Dáil debates

Tuesday, 9 October 2012

Ceisteanna - Questions (Resumed)

Constitutional Convention

4:45 am

Photo of Richard Boyd BarrettRichard Boyd Barrett (Dún Laoghaire, People Before Profit Alliance) | Oireachtas source

Is the constitutional convention not a complete, utter and deliberate distraction from the real issues about which people are concerned? It is mere window-dressing to distract from the Government and the troika careering ahead with wholesale privatisation, cuts and austerity. The constitutional convention is supposed to deal with political reform. Given that the Government is privatising, slashing or cutting everything that moves, one is obliged to wonder what will be left for any political structure to govern in the future. By the time the constitutional convention has the opportunity to discuss matters, everything will have been either outsourced and privatised. That is, of course, if it ever gets to discuss anything of a serious nature.

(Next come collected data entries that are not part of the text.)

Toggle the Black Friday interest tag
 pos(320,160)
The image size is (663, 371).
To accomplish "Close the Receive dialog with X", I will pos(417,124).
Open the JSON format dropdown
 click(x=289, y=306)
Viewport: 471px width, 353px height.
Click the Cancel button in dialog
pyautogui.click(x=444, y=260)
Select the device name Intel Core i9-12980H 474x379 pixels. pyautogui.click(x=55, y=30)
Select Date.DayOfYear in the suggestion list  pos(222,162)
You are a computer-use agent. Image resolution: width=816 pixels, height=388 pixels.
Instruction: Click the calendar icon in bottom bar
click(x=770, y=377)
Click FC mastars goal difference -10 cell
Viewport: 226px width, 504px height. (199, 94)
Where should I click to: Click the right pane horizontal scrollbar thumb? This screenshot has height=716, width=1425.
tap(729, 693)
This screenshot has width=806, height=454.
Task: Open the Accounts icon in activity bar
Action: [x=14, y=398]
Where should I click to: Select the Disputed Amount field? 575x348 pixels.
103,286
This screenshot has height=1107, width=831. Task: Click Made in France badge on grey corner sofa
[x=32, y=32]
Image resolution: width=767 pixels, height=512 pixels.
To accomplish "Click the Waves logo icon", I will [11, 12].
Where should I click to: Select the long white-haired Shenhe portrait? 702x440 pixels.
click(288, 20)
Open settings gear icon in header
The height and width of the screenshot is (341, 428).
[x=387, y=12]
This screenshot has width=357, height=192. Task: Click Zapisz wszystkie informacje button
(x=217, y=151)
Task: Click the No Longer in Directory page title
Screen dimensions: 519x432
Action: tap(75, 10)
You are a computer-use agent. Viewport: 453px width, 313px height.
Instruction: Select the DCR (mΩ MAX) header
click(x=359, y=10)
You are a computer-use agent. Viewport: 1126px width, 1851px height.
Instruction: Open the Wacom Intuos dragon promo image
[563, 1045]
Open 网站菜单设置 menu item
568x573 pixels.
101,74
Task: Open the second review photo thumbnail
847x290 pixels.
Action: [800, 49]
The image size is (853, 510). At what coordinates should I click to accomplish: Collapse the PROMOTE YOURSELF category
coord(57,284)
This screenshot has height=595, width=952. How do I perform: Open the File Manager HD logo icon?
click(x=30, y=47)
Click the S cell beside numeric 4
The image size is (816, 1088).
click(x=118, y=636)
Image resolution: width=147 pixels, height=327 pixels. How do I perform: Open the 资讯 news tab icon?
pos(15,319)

If there was any serious intent behind what was envisaged, the one action that would have been taken would have been removing all of the political hacks from the equation. In the context of what is supposed to be a serious attempt to engage with the public on the need for political reform, I do not understand why there will be 33 politicians as members of the convention. Why are they needed? Why not have just one or two from each party, North and South? Why is it necessary for politicians to comprise one third of the members of the convention? What is the point in that? If there are sectors of civil society which are not represented at the convention and which want to be involved with it, why not remove some of the politicians and make it more representative of civil society? The criteria for selecting random members of the public from the electoral register are too limited and based on region, gender and age. What about social class and social and economic background, which are extremely important considerations? There is a need to broaden civil representation at the convention. We could to do so if we removed some of the politicians and made provision for a broader cross-section of society to be represented.

Why will the Government not allow the convention to set its own agenda? Why are politicians dictating what its agenda will be in advance? Why not allow it to meet and then decide - on day one - what it wants to discuss? If it was allowed to do so, the convention might have a very different set of priorities - in the context of what it might wish to discuss - than those set for it by the Government. If the convention was a serious attempt to engage with the people on the need for political reform, the Government would allow it to set the agenda. I urge those opposite to do precisely that rather than having a stage-managed, choreographed, contained and controlled convention which will discuss what the Government wants it to discuss and which will avoid all the substantial issues of concern to people.